Computing stuff tied to the physical world

Archive for January 2009

16 x 8 LEDs

In AVR, Software on Jan 30, 2009 at 21:51

Here’s the umptieth LED board:


It’s been hooked up to SPI and FTDI connectors, and the two 8×8 LED matrices have been tied to an ATmega168 and an A6276 chip, described as a “16-Bit Serial Input, Constant-Current Latched LED Driver”. The voltage regulator and the I2C/power pins on the right haven’t been hooked up yet.

This shows the backside, which is surprisingly robust once done, but a huge pain to build:


I use wire-wrap wire because its insulation can stand the soldering heat without problems and because the wire bonds easily with solder. For anything but one-offs, pcb’s are obviously a much better way to go.

Here’s the unit hooked up via a USB/FTDI board by ModernDevice:


Here’s a better view with one LED actually turned on:


The brightness and contrast are actually far better than in the above picture.

The design is made for scanning across columns while providing 8 bits of on/off data for the current column via 8 output pins on the ATmega. There’s a 16 MHz resonator on board, so this thing is fully compatible with the Arduino IDE.

Here’s a sketch which makes a single led turn on and meander across all positions:

Picture 1.png

This was used to verify that each dot is accessible and that there are no short circuits. The analogWrite() call is used to vary the display brightness, by controlling all LED driver outputs via PWM. Another useful property of this driver chip is that it needs only one resistor to limit the current through each of the leds.

Update: Silly me, with constant current on the columns, I have to cycle the rows of course. Will need to add an ULN2981 driver to allow the row pins from the ATmega to drive up to 16 leds at once. With this change the LEDs will cycle at 125 i.s.o. 62.5 Hz and can be slightly brighter.

PCB layout

In AVR on Jan 29, 2009 at 12:47

My first exposure to EAGLE, a CAD/CAM package for printed circuit boards, produced this 82×23 mm board:


It has an ATmega168 MPU, an RFM12B radio, a 3.3V regulator, and 4 identical pin headers intended to be used as simple I/O “ports”, such as sensors. There’s also an FTDI connector, a power/I2C bus, and an SPI/ISP connector for hooking up a few more SPI devices.
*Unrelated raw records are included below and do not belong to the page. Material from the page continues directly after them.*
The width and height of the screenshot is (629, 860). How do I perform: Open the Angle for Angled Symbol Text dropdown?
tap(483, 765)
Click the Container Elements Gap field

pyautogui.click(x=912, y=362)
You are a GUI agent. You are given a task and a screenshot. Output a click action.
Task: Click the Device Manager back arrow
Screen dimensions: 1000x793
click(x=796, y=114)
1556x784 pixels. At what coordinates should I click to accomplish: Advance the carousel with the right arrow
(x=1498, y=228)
Each of the I/O ports can be used in different ways:

  • 2 center pins: analog or digital I/O + ground
  • 4 center pins: the above, plus a second digital I/O pin and 3.3V
  • all 6 pins: the above, plus unregulated power and a shared interrupt pin

In many cases 4 pins will be sufficient.

I’ve ordered a couple of prototypes, just to see how they come out. I’m sure I made all sorts of silly mistakes, but hey… it’s all a learning process.

Logic Analyzer: fantastic!

In Hardware on Jan 27, 2009 at 20:39

Today, I received my new USB-connected/-powered 16-line 100 MHz logic analyzer:


It captures signals in time and displays / analyzes patters in them. Here’s a setup which decodes 2 signals of an I2C bus:


The instrument shown here is a ZeroPlus LAP-16032U (old version: 32 Kb memory w/ compression), now superseded by this one. For € 120 this includes several protocol analyzers, including I2C, SPI, and async serial (RS232). And the built-in hardware compression means it can capture very long pulse sequences.

This is a phenomenal debugging tool and time-saver. Well… for people who deal with logic signals and need to analyze them, that is!

Wireless power monitoring

In Hardware on Jan 25, 2009 at 16:47

Looks like lots of hobbyists are starting to explore the world of tracking energy usage in the home in real time.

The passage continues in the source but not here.